Collected data entries:
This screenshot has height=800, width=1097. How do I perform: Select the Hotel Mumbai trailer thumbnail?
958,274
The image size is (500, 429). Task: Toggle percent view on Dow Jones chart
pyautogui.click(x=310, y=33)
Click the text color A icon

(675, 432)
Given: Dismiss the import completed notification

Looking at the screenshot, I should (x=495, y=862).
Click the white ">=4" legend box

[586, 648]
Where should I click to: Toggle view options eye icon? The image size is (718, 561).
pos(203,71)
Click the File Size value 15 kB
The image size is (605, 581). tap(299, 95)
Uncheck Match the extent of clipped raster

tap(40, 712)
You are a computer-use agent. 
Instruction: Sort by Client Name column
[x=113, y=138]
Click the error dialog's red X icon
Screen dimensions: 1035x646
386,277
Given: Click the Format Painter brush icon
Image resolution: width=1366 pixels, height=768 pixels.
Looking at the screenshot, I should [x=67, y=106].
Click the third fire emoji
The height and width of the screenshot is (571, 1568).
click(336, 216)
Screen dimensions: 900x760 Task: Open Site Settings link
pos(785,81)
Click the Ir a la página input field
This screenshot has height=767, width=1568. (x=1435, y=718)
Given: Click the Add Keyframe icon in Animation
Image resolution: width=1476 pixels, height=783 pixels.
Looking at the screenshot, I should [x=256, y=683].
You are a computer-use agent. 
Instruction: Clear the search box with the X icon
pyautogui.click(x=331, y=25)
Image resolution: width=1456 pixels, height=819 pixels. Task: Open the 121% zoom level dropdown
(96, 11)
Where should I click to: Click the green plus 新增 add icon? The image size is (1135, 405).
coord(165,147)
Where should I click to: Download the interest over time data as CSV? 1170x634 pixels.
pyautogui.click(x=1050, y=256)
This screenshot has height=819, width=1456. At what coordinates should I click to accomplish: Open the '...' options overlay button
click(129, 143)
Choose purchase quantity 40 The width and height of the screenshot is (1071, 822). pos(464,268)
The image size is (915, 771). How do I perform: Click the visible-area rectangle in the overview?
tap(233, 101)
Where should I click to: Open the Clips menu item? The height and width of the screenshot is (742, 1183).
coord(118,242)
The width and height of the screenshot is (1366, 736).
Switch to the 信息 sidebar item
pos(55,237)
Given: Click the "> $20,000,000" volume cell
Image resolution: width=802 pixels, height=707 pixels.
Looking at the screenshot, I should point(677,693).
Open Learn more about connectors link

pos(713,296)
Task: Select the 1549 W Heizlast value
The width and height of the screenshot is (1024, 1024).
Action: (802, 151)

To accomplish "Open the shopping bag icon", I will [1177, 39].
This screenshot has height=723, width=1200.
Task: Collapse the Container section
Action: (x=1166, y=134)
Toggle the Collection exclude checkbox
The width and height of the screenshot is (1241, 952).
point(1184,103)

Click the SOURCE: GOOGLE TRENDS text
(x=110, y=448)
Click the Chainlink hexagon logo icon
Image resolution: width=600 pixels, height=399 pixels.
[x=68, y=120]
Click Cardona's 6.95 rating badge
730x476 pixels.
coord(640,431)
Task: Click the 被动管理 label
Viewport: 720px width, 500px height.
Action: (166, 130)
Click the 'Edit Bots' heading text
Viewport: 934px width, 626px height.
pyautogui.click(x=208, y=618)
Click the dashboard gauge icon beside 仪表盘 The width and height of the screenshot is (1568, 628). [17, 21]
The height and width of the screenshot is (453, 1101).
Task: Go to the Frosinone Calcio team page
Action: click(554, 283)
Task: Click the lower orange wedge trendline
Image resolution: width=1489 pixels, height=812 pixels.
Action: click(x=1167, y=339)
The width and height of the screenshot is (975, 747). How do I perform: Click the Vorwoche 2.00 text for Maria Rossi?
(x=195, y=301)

▶ Directions for this task:
The lines to output run from the one containing "Click the dashboard" to the last line of the entries; give them back exactly.

▶ Task output:
Click the dashboard gauge icon beside 仪表盘 The width and height of the screenshot is (1568, 628). [17, 21]
The height and width of the screenshot is (453, 1101).
Task: Go to the Frosinone Calcio team page
Action: click(554, 283)
Task: Click the lower orange wedge trendline
Image resolution: width=1489 pixels, height=812 pixels.
Action: click(x=1167, y=339)
The width and height of the screenshot is (975, 747). How do I perform: Click the Vorwoche 2.00 text for Maria Rossi?
(x=195, y=301)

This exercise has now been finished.